EXERCISE: From the entries below, copy out all lines holding "will".

ENTRIES PROVIDED:
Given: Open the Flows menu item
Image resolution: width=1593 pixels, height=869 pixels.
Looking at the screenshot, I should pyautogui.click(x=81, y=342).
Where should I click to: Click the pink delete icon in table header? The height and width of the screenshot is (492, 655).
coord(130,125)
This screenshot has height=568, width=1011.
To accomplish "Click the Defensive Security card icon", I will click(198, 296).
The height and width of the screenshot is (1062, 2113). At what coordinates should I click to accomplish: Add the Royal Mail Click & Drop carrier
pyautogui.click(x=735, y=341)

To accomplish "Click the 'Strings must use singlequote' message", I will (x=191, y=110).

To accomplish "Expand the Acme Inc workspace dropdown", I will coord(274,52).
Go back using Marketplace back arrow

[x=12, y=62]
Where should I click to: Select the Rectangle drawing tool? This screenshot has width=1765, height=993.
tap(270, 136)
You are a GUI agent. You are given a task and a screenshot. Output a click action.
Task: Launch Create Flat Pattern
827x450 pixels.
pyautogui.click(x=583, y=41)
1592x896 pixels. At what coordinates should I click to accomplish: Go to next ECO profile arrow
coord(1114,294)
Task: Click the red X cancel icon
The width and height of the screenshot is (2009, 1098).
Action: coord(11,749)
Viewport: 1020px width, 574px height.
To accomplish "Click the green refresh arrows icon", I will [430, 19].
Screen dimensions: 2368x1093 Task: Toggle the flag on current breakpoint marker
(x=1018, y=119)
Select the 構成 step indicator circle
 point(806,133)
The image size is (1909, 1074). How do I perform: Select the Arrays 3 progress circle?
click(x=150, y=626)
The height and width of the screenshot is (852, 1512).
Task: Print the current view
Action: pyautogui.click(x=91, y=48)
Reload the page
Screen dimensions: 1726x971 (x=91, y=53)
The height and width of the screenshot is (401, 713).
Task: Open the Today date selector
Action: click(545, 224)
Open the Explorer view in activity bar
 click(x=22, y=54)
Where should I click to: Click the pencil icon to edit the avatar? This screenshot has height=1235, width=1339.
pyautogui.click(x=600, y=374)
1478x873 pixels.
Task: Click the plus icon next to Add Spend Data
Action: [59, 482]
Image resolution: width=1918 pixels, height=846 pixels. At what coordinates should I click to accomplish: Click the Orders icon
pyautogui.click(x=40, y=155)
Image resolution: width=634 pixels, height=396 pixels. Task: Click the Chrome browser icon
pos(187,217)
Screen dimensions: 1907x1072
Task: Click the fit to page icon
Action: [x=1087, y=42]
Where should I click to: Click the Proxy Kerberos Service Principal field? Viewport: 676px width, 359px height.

EXERCISE OUTPUT:
To accomplish "Click the Defensive Security card icon", I will click(198, 296).
To accomplish "Click the 'Strings must use singlequote' message", I will (x=191, y=110).
To accomplish "Expand the Acme Inc workspace dropdown", I will coord(274,52).
To accomplish "Click the green refresh arrows icon", I will [430, 19].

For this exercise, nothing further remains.